On gaining this qualification you will be able to:

  • identify and select evidence from a variety of sources and interpret, analyse, and critically evaluate evidence of crime, criminalisation and human behaviour including recognising the possible limitations of sources
  • demonstrate knowledge and understanding of key criminological and psychological theories, concepts and principles
  • deploy a conceptual understanding of criminology and psychology in order to explore a range of complex social problems and to devise and sustain arguments
  • select and apply appropriate methods and techniques to review, consolidate and extend knowledge and understanding of crime, criminalisation and human behaviour.

Practical and/or professional skills

On gaining this qualification you will be able to:

  • recognise and critically evaluate personal viewpoints and engage the views of others with respect
  • demonstrate the skills of independent learning
  • learn from feedback and reflect on the process of learning to evaluate your own strengths and weaknesses
  • identify and work toward targets for personal, academic and career development.

Key skills

On gaining this qualification you will be able to:

  • accurately and effectively communicate information about crime, criminalisation and human behaviour, in ways that are suitable for a range of audiences, both formally and informally
  • select, access and exploit a wide range of digital literacy tools and resources (and the practices associated with them) in order to find, use and share data relevant to crime, criminalisation and human behaviour
  • plan, conduct and present an independent investigation of an issue in crime, criminalisation and human behaviour that involves collating, analysing and interpreting secondary data
  • work with other learners in group situations to achieve shared outcomes.

Teaching, learning and assessment methods

You will learn independently, using the following types of study material, provided by us:

  • printed and online teaching texts
  • multimedia packages, including the internet, and which may also include audio-casts, CD-ROMs and the internet
  • directed readings which may be drawn from a wide variety of printed sources.

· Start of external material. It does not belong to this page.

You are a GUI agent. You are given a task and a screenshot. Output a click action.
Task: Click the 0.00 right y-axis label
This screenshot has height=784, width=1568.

We will support your learning with:

  • self-assessment questions and exercises, included in the teaching texts and virtual learning environment (VLE)
  • feedback and guidance from a tutor
  • tutorials and/or day-schools
  • email and online discussion forums
  • study guides
  • tailored support for each form of assessment, via a combination of the above methods.

We will assess your learning with:

  • tutor-marked assignments (TMAs)
  • interactive computer-marked assignments (iCMAs)
  • a formal examination in at least one module
  • end-of-module assessments (EMAs).